Miller Dunn Style 2
Probably the most famous of all shallow water helmets. They were manufactured by the Miller Dunn Company of Miami, Florida USA. These helmets were used by the US Navy and by civilians for many years. These shallow water helmets allowed the general public to start entering the underwater world: biologists, researchers or regular people were able to dive with them fulfilling the helmet’s slogan: “DIVINGHOOD, so simple anyone can use it”
Miller Dunn is no longer in business, but its helmets live and are still used for pleasure within Teamwork Groups worldwide.
The first Miller Dunn Style 1 helmet was sold in 1916. It was made from copper sheet, folded into a cylinder, with brass accessories and a 15.24 cm. hemisperical top section. It requires four external lead weights to counter its buoyancy and balance it for diving.
We are now presenting the Miller Dunn Style 2 helmet. It was first manufactured in 1925 and we know this from its identity plaque, which was changed in 1926. Also, the early Style 2 helmets had a narrower shoulder curve than the one we have. It is impossible to date a Miller Dunn helmet in a specfic one or two years due to the lack of numbering or markings. In this specific helmet the number 30 appears in the inside rim of the central window.
The helmet has a cylindrical shape, with a hemispheric top section, and has a rounded edge in the bottom section so it will adjust and fit comfortably to the diver’s shoulders, upper chest and back. The unballasted helmet weighs 11.9 kilograms, but when the adequate lead ballast of four 3.82 kilogram lead weights is added, it weighs 27.18 kilograms. A handle is fitted externally to the top of the helmet so as to ease handling.

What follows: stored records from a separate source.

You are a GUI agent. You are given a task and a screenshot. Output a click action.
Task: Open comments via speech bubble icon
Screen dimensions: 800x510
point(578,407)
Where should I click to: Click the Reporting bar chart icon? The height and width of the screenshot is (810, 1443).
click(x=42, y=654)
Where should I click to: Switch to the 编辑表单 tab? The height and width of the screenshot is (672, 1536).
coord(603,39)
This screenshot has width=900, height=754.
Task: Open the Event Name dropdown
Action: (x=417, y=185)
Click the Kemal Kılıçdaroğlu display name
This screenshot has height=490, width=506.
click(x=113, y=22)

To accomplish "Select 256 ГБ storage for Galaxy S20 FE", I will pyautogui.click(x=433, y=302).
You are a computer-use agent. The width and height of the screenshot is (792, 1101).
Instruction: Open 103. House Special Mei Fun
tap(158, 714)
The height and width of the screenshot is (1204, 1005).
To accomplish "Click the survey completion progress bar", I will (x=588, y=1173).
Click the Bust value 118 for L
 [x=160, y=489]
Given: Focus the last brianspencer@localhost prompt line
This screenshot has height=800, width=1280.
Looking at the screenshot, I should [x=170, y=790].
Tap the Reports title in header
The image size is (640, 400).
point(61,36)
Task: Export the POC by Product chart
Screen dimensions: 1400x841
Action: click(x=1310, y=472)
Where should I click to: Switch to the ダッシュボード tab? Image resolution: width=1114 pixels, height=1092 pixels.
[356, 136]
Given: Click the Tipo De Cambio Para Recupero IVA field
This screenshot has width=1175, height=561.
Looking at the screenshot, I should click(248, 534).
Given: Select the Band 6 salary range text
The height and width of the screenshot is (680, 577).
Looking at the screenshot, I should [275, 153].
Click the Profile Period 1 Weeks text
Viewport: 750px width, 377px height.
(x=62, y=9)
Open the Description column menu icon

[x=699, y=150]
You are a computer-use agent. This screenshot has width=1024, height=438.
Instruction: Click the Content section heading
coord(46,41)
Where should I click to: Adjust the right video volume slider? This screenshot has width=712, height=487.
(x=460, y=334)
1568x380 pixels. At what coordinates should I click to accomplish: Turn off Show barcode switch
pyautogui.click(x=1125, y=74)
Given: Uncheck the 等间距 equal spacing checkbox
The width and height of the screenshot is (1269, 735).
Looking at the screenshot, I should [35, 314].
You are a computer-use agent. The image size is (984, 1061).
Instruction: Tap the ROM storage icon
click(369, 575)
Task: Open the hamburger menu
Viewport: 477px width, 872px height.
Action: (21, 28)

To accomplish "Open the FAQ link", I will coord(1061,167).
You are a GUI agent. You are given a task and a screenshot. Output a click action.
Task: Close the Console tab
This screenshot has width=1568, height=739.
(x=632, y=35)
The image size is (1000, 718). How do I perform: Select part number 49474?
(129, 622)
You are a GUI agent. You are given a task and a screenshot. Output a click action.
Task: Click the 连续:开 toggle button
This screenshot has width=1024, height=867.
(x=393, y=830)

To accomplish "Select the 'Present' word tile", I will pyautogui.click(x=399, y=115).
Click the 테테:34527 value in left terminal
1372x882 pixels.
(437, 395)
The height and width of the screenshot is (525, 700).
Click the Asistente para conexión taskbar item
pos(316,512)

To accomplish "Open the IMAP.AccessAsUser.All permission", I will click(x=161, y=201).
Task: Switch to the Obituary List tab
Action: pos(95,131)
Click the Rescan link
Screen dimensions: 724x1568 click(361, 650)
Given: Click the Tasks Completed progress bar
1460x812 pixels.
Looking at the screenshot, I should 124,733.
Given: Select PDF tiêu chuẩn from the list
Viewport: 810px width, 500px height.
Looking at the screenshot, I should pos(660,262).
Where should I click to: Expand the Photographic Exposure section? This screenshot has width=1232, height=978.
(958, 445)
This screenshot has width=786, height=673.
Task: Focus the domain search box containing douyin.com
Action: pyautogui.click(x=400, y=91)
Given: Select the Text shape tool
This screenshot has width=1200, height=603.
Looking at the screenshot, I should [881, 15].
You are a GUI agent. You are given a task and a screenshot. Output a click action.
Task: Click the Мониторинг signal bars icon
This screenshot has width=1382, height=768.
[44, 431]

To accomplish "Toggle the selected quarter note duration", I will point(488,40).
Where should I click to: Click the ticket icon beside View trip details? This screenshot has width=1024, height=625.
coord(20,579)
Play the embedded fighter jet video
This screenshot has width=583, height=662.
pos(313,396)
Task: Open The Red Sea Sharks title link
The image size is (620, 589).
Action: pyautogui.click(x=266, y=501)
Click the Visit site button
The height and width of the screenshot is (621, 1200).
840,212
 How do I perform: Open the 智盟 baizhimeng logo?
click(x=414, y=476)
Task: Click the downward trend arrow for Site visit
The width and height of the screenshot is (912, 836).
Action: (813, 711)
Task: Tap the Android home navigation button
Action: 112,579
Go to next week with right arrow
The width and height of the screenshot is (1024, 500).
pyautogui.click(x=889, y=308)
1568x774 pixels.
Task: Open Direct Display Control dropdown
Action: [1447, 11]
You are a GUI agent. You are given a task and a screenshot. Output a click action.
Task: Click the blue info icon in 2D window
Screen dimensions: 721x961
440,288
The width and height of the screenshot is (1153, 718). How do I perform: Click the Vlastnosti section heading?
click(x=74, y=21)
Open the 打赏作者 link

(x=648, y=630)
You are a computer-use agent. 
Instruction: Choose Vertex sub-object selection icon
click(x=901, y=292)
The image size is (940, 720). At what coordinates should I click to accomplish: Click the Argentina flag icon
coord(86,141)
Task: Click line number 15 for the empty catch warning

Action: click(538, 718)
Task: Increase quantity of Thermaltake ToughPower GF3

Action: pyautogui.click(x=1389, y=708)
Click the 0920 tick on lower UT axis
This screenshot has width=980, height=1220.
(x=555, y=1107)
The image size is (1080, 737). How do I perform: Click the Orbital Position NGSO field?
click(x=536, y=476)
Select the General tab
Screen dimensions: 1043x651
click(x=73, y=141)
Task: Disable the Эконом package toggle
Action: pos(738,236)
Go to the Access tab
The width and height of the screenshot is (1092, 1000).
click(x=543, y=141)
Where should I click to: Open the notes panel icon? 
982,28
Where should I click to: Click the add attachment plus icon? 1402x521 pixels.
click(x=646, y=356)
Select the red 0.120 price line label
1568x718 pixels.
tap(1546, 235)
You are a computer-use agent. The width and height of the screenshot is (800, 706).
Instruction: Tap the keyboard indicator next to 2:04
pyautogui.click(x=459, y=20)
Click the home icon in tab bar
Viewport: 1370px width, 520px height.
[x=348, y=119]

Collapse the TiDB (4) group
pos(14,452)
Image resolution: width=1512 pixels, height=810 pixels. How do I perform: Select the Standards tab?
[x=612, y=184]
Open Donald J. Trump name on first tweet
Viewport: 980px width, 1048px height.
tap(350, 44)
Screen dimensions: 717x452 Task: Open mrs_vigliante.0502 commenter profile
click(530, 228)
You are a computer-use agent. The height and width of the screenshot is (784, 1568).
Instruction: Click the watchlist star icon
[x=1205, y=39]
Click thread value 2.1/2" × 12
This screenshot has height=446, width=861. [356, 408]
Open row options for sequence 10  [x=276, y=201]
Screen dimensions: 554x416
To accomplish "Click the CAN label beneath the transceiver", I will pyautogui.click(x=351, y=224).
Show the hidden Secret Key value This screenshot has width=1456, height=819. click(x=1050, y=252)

The threaded air inlet is known as a “swan neck”, and small holes in the bottom part allow the air to exit.
This helmet was officially adopted by the U.S. Navy for use in shallow water. Due to the helmet having two differently oriented glass panes in the front window, if the diver sees through both panes with each eye looking through a different pane, the diver will have his vision distorted by two different simultaneous images. To avoid this, the diver should see exclusively through one of the two panes.